BRIEF
Here is a block of records. Copy every line in it that includes "This".

(Collected data entries)
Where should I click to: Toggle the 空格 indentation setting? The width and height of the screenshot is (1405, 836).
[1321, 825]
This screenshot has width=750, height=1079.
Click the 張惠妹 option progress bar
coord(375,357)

==

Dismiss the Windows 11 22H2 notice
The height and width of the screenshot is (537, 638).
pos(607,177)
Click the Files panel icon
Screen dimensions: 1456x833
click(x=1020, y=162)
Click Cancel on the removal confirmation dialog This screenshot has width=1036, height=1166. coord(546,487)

EXERCISE OUTPUT
This screenshot has width=750, height=1079.
Click Cancel on the removal confirmation dialog This screenshot has width=1036, height=1166. coord(546,487)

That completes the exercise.